This is something that is starting to emerge and should be studied. I'm questioning whether or not I should use it as a sedative for a RSI style intubation.
I finally got around to critically examining the Annane article side by side with the Strung piece.
This was my review:
Review of Annane Trial:
-Randomized; blinded; similar groups, treated equally; results were analyzed in an intention to treat manner. Good study.
-Primary end point: death at 28 days: 10% RR in the non-responders; 6% RR for all patients.
-NNT: 7 and 8 respectively
Was it proof positive to give steroids? Still controversial. Sepsis campaign: Grade C recommendation large scale randomized trails still needed to be done.
So, along (finally) comes the CORTICUS group (Sprung et al)
-Randomized, blinded, well-balanced, intention to treat analysis
-No difference in primary end point of death at 28 days.
-Secondary end point benefit: time until shock was reversed was shorter among patients who received hydrocortisone regardless of their responder/non-responder status.
-Also found a downside: superinfection
WHAT NOW? Show of hands whos going to give steroids TOMORROW?
POSITION: In my opinion, Sprung paper adds little to change our practice
Why wont Sprung et al have a significant impact?
-Underpowered: 35% change of uncovering a 10% relative risk reduction so 13 times out of 20, this study would fail to uncover a significant, positive result even it is really there a Type II error!

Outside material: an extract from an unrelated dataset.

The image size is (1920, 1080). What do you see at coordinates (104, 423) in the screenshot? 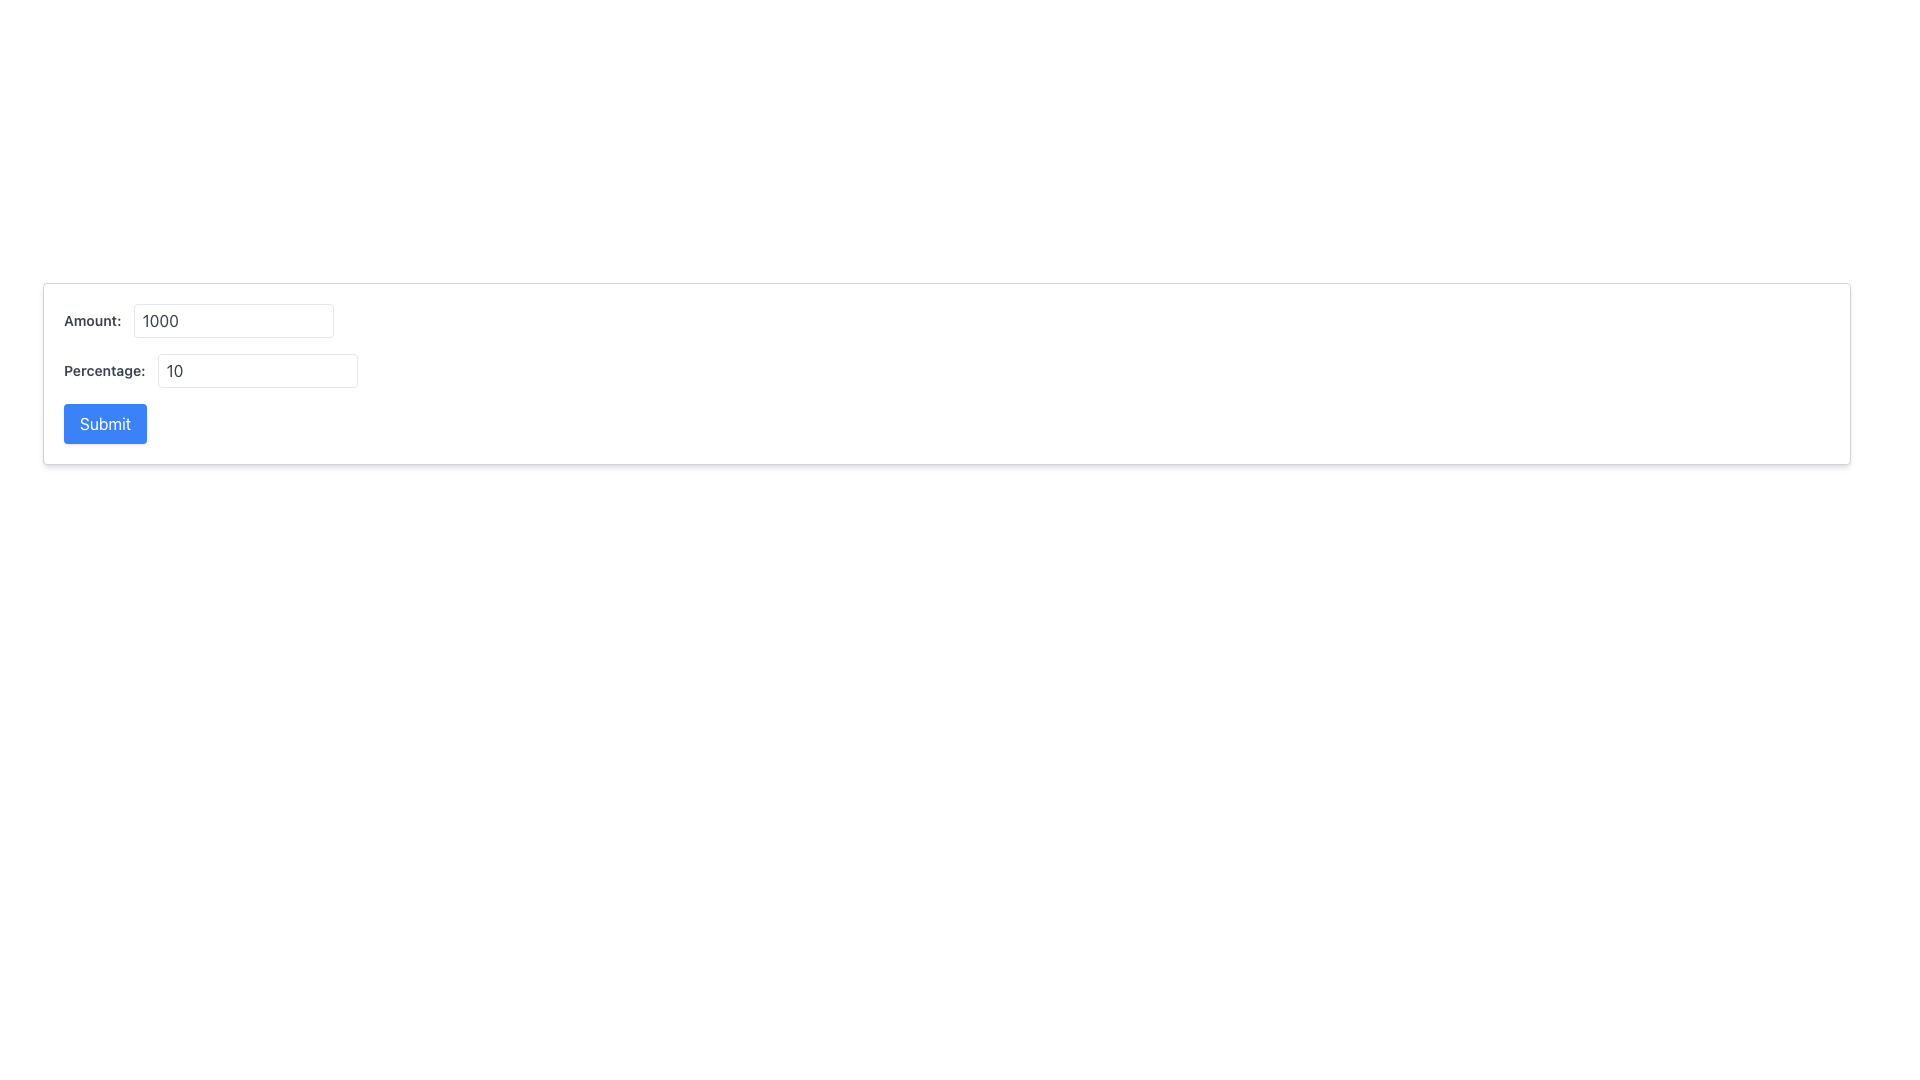
I see `the submission button located near the bottom left of the interface, below the 'Amount' and 'Percentage' text inputs` at bounding box center [104, 423].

-Dissimilar populations: Patients in the Annane study were sicker based on higher SAPS II scores, higher death rate in placebo group, all patients required mechanical ventilation
-Time to treatment: Annane: < 8 hours; Sprung: up to 72 hours!

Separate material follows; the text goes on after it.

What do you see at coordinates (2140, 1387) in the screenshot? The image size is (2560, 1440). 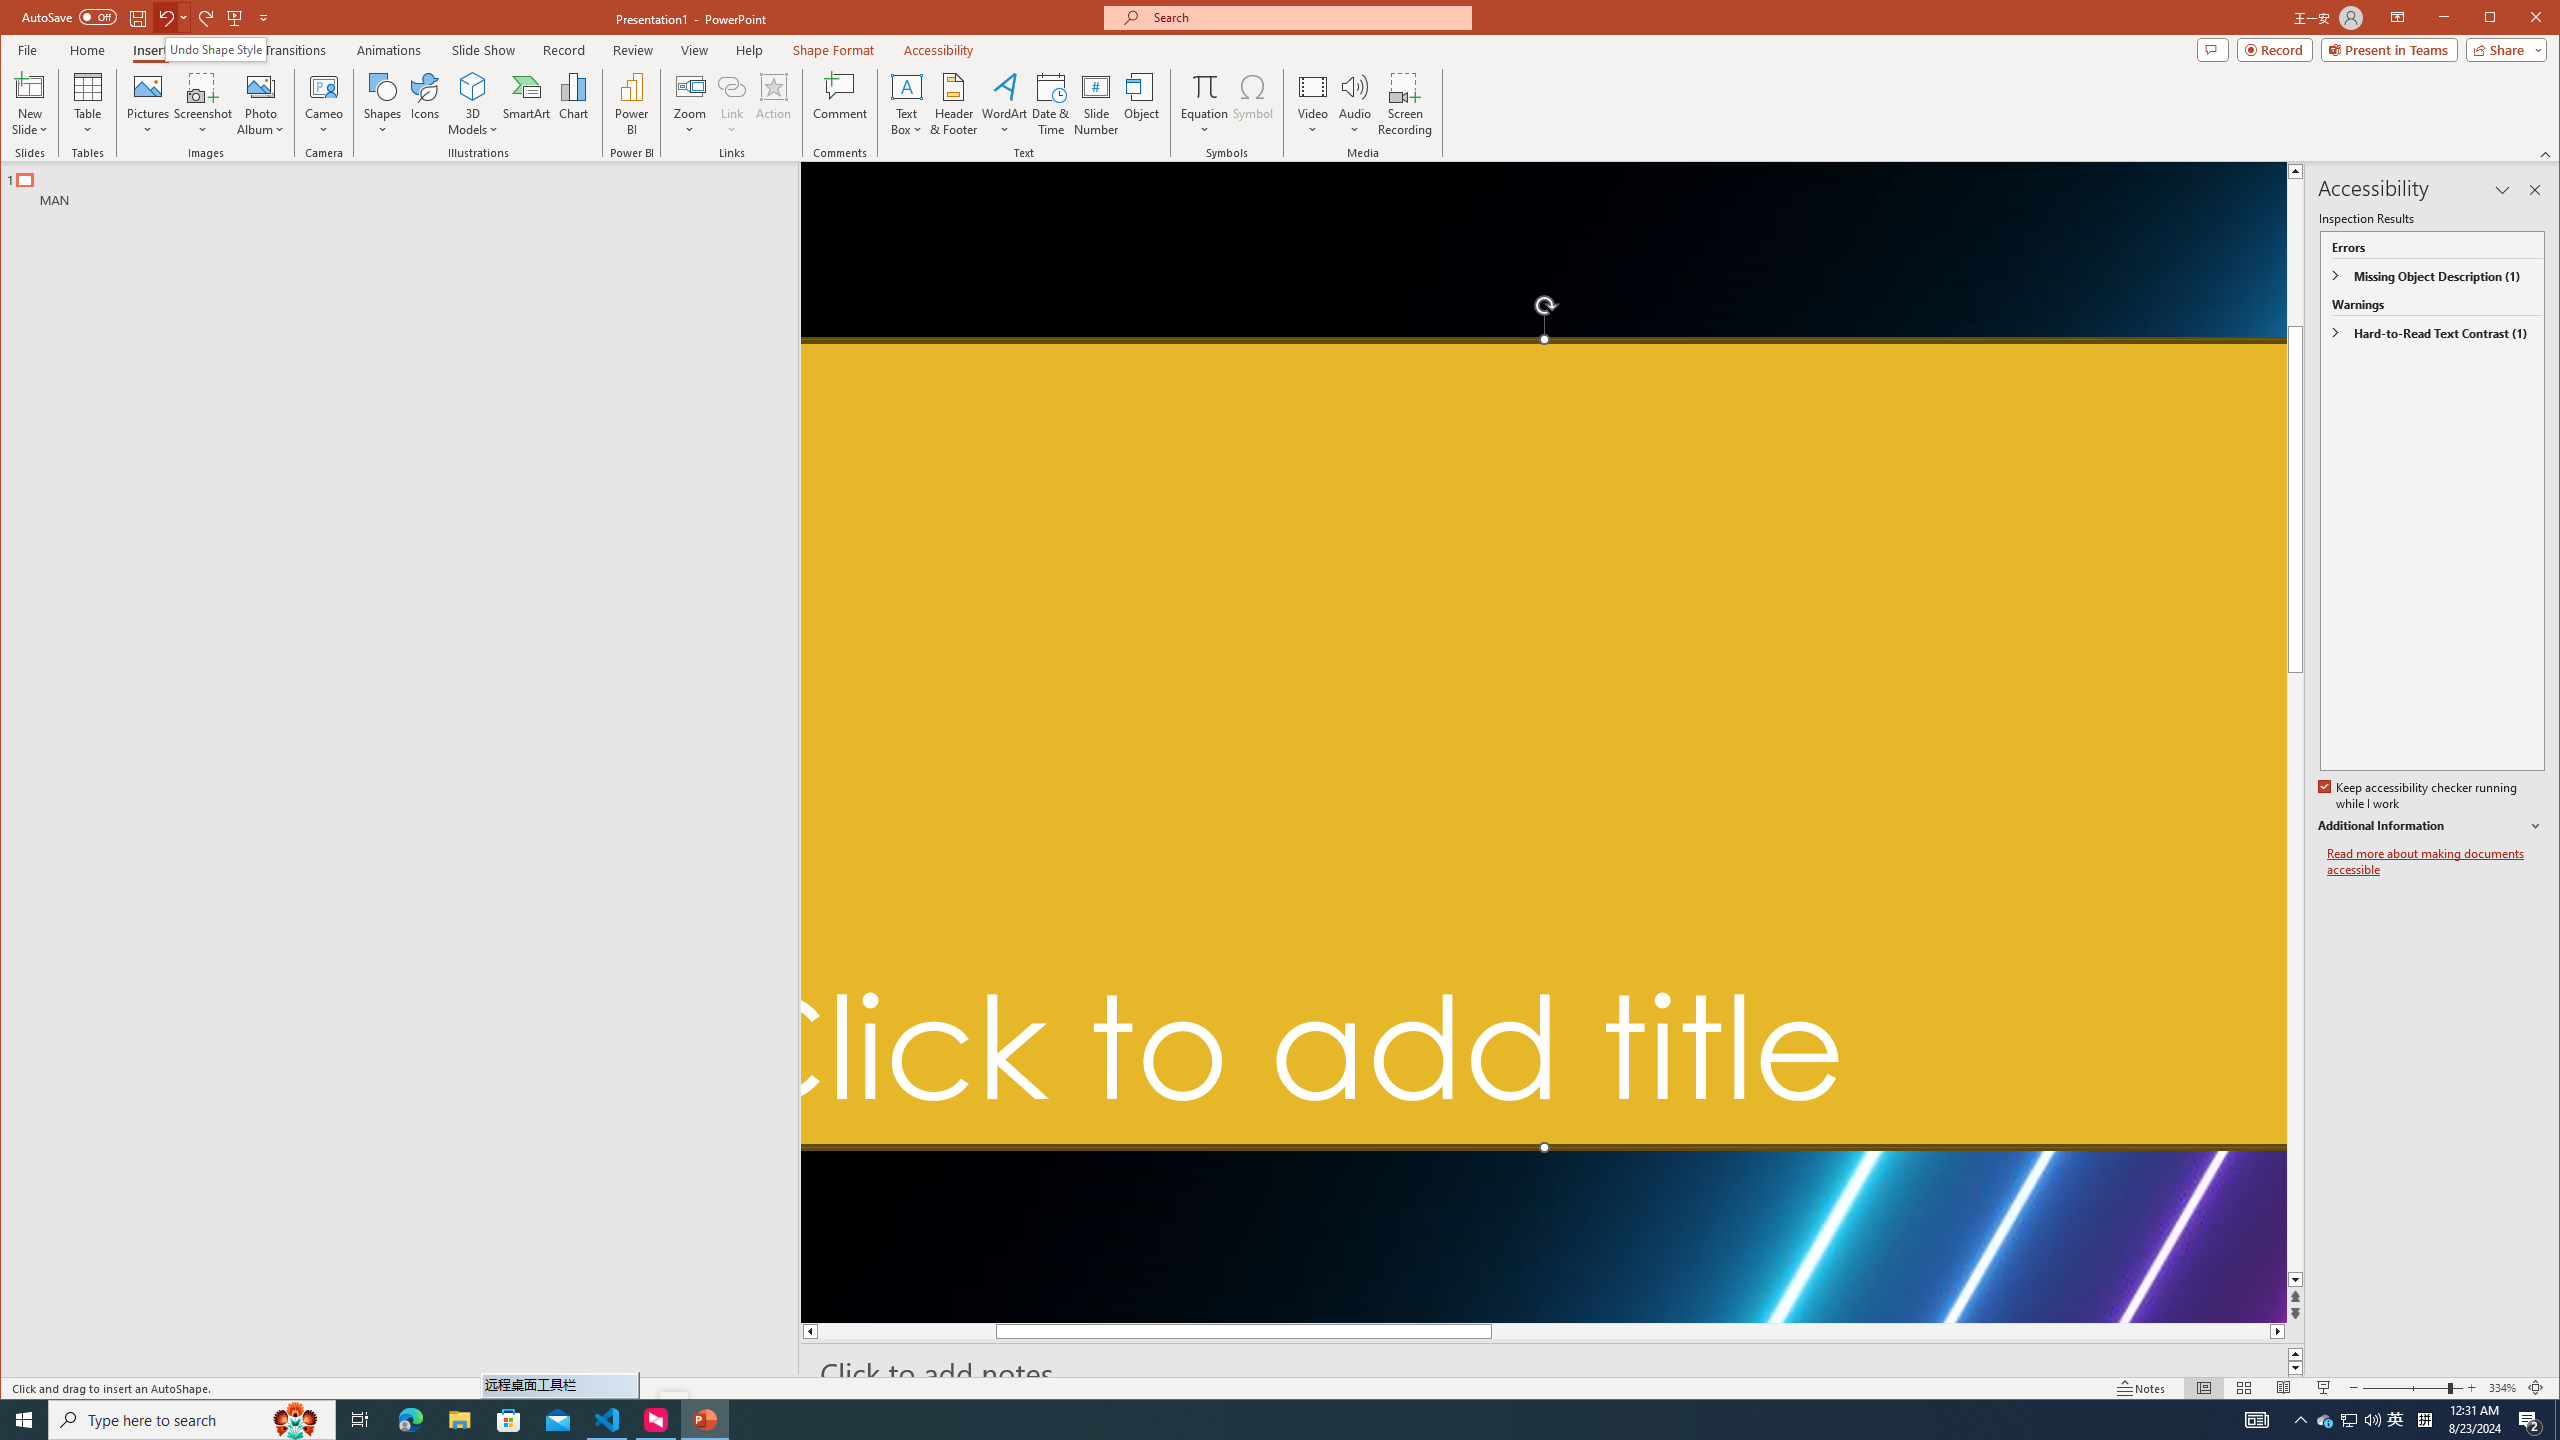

-Antibiotics retrospective pharmacy review assessing adequate coverage: > 90% for Annane vs. 72 78% for Sprung
-Steroid regimen: Hyrdocort + Fludro for Annane; Hydro only for Sprung (and this is weird, too, because although some sources claim this is okay because hydro provides adequate mineralo, it's not like there's actually a human study to prove it! Why didn't CORTICUS just use the same damn regimen?!?
-Steroid duration: -7 days (Annane) vs. 11 days (Sprung) - this might matter for the whole superinfection theory.

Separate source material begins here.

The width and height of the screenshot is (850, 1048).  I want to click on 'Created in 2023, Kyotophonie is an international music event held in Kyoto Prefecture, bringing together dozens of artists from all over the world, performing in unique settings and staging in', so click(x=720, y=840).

-Is superinfection really, truly a factor? Sprung et al is the only modern trial that showed an increase in superinfections in contrast to the Annane trial, a metanalysis by a different group, and even the ARDS Network trials.
To decide if superinfection is really related to the steroids, a dedicated arm of a future trial should exist, not a makeshift guesstimate of whether each new infection is due to the steroids
Conclusion I:
We still await a randomized trial with relevant end points, adequate power, considered and appropriate inclusion criteria, and one that standardizes for the use of etomidate.
Conclusion II:
In the mean time, for your adequately fluid resuscitated, intubated, septic patients still requiring pressors to maintain SBP > 90mmhg after one hour, give hydrocortisone. This conclusion is actually supported by both parties. (I"m actually going to give fludrocortisone, too.)
Conclusion III: The cortisol stim test really has no real utility. Don't stop the steroids until you have a better test to prove that your patient isn't experiencing some degree of adrenal insufficiency.